Missouri Political Geography
I. Kansas City Metropolitan Area (18% of the State’s Population)
This diary will not be exploring the political geography of the Kansas side of the Kansas City, Mo metropolitan area (“KC”); that will be explored in a forthcoming diary: Kansas Political Geography. For the purposes of this diary, the KC area is defined as Jackson, Platte, Clay, and Cass counties.
A. Jackson County (Obama 2012: 59%, Population: 683K)

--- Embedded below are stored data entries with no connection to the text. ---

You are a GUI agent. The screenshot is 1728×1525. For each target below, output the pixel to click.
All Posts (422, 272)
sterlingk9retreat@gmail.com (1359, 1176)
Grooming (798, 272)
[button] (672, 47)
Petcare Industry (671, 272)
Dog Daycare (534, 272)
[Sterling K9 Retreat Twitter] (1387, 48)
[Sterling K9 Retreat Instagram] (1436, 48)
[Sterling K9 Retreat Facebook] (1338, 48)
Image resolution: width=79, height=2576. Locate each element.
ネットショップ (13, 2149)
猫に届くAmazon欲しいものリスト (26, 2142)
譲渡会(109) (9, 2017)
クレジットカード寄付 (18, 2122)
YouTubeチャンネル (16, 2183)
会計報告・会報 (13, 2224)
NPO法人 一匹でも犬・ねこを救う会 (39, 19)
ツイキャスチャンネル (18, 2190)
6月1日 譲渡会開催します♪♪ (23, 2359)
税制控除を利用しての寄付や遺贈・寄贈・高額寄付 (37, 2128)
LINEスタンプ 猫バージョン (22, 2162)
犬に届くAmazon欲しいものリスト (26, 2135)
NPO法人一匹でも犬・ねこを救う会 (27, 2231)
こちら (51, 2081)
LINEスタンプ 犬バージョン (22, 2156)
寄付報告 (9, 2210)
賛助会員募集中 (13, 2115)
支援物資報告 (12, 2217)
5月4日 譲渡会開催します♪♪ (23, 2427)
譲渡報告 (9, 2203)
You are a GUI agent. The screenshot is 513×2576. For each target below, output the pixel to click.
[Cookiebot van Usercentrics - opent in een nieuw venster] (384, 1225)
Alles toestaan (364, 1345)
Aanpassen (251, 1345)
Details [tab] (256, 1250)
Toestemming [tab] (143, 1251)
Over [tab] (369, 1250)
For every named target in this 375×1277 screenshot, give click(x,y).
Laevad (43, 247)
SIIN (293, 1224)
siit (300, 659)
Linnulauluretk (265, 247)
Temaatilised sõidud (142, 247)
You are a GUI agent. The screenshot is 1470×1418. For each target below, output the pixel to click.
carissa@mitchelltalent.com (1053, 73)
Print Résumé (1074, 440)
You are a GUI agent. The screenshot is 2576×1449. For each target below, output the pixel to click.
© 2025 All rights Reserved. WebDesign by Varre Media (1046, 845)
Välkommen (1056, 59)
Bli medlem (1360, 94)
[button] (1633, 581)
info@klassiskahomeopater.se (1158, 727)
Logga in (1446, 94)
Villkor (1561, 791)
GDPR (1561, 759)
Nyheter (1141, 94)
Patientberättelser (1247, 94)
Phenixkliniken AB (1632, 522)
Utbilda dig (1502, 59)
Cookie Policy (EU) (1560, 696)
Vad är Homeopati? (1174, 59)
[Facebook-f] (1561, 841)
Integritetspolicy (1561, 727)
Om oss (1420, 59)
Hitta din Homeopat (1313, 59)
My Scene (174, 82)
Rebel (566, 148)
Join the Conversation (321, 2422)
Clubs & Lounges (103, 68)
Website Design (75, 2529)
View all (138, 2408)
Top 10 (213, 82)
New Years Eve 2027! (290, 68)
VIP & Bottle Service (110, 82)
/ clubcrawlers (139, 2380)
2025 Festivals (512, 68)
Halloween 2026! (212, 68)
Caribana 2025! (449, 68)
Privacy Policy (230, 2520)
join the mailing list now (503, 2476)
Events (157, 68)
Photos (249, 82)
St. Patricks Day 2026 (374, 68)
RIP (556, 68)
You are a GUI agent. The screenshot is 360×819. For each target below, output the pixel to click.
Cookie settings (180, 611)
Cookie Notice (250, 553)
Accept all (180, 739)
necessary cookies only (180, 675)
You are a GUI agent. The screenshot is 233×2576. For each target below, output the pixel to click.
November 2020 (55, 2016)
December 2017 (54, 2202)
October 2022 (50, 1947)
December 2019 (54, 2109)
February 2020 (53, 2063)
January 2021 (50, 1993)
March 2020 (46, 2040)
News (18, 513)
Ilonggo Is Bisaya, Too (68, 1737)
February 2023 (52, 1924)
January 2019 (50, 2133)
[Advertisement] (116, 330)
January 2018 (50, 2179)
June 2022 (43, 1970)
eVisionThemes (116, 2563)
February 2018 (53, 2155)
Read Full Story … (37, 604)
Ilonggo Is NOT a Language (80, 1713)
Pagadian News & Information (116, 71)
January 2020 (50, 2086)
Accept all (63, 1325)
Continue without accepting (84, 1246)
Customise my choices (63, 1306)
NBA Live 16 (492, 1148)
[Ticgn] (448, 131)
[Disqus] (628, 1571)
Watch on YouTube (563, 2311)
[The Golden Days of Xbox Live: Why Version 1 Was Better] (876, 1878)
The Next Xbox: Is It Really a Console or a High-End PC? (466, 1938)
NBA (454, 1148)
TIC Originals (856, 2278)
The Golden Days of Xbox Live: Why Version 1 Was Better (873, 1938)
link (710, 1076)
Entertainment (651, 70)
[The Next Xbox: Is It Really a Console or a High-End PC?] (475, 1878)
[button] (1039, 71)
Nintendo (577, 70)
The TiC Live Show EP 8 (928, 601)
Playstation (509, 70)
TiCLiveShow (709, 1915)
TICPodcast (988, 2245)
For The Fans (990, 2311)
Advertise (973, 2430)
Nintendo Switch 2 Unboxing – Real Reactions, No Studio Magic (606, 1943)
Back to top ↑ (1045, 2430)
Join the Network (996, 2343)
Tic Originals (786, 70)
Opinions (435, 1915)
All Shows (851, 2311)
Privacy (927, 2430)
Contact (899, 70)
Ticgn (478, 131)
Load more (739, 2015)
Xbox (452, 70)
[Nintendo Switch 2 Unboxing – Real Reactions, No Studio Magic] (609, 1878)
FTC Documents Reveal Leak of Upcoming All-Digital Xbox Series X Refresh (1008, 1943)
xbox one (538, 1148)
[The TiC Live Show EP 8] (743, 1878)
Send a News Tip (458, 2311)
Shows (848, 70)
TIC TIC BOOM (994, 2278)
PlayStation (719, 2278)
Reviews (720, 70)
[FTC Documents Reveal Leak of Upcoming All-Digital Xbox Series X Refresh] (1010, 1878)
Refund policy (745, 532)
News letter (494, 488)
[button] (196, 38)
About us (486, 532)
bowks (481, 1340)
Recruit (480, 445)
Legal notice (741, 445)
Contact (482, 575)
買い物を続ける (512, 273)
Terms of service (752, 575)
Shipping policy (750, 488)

Jackson County is the most populous in the metro and is home to the urban core of KCMO; the city extends into the surrounding counties, but the historic and population core of the city is in Jackson. Approximately half of Jackson County’s population lives in Kansas City, the remainder live in Independence, Grandview, Lees Summit, Blue Springs, and smaller surrounding communities. A large percentage of the area’s African-American and Hispanic voters are located in Kansas City; accordingly most KCMO precincts have expected Democratic performances in the 70-90% range. Similarly, Grandview (pop. 25K) and Raytown (pop. 29K) have sizable minority populations and strong Democratic preferences. Independence is still largely Democratic, a combination of demosaurs and a decent size minority population on the northwest side of the city. Blue Springs and Lees Summit are much more Republican than their county brethren, Democrats here have little strength outside of rental housing communities. Rural eastern Jackson county retains a little bit more demosaur strength, with AA rep Emanuel Cleaver still winning in many of these areas.